Some authors used the LHB for SCR by preserving its attachment at the superior labrum and rerouting the biceps more posteriorly, followed by performing tenodesis of the biceps to the greater tuberosity. Whenever possible, the rest of the cuff was repaired to the LHBT. Biomechanical studies by multiple authors have noted that performing SCR using the LHB improved shoulder function by preventing superior humeral migration and decreasing deltoid forces required for abduction.20,29,30 This technique translated the humeral head inferiorly at 30° and 60° of abduction and decreased acromiohumeral contact pressure. El-Shaar et al.31 noted that SCR with an LHB autograft was biomechanically equivalent to—and potentially even stronger than—SCR with a TFL autograft in preventing superior humeral migration.

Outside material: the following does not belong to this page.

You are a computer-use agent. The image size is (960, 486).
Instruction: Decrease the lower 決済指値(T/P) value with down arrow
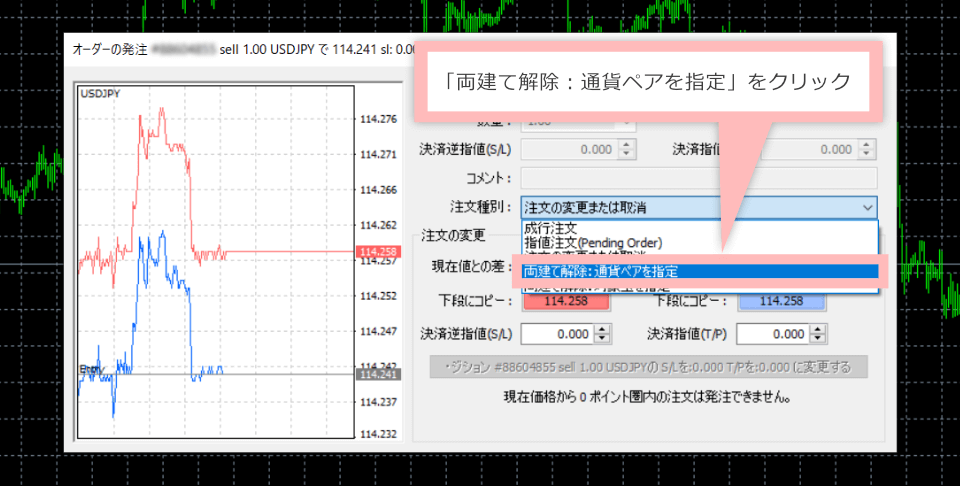point(815,338)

Several proposed advantages of using the LHB for SCR include local availability of autologous graft and the cost; in addition, the procedure is less technically demanding and additional anchors are not always required on the glenoid. Several biomechanical studies have evaluated the LHB’s role in preventing superior head migration when used in this fashion. Despite having several advantages, this technique is not popular owing to the perceived fear that the biceps tendon may be a “pain generator” in the shoulder.32
Because of the heterogeneity in patients and surgical techniques, it is difficult to directly compare the outcomes of SCR using LHB with the remainder of the options for MRCTs. McLaughlin18 described a similar procedure in 1944 using biceps tendon to augment repairs of irreparable RCTs.8 Despite having been described long ago, this technique is not very popular because the biceps tendon is considered a pain generator. Pain in the biceps groove has not been reported as a long-term complication in any study. There are several proposed advantages of this technique over the existing techniques, and it does not “burn any bridges.” The biceps tendon is a locally available graft, the procedure is technically less demanding, the procedure requires fewer anchors than SCR, and there is no need for glenoid anchors when the biceps tendon is well attached. However, this technique can only be applied in the subset of patients with massive irreparable RCTs with intact and healthy proximal biceps tendons. Properly conducted randomized studies will help us to determine the true efficacy of this procedure in the future.
Limitations
There are several limitations to this study. All the studies included MRCTs; however, Ji et al.13 also included large RCTs (17 patients) in their outcome analysis, and this can skew the results. All the studies included in this review presented Level III or IV evidence, with the MCMS showing that the quality of evidence was poor. The status of the biceps attachment at the supraglenoid tubercle, biceps tendon quality, tissue mobility, and fatty infiltration were not reported in all the studies. An intact and functioning subscapularis is an important determinant of outcomes, but the status of the subscapularis was not mentioned in most studies. In some studies, the biceps was rerouted without any tenotomy, and in others, a tenotomy of the biceps was performed distal to the tenodesis site. Furthermore, derivations and calculations of the MCID are obtained from retrospective studies using prospectively collected databases, and as such, the use of the MCID is a limitation of this methodology, which applies to our study as well. The anchor-based questions used in some of the studies have not been validated,21,22 even though all the PRO measures used have been validated. With several variations in technique and patient demographic characteristics, as well as different reported outcome measures, it is difficult to categorically interpret the final outcome.
Conclusions
SCR using the LHBT is a safe and effective procedure. VAS and PRO scores showed significant improvement with minimal short-term complications.
Footnotes
The authors report no conflicts of interest in the authorship and publication of this article. Full ICMJE author disclosure forms are available for this article online, as supplementary material.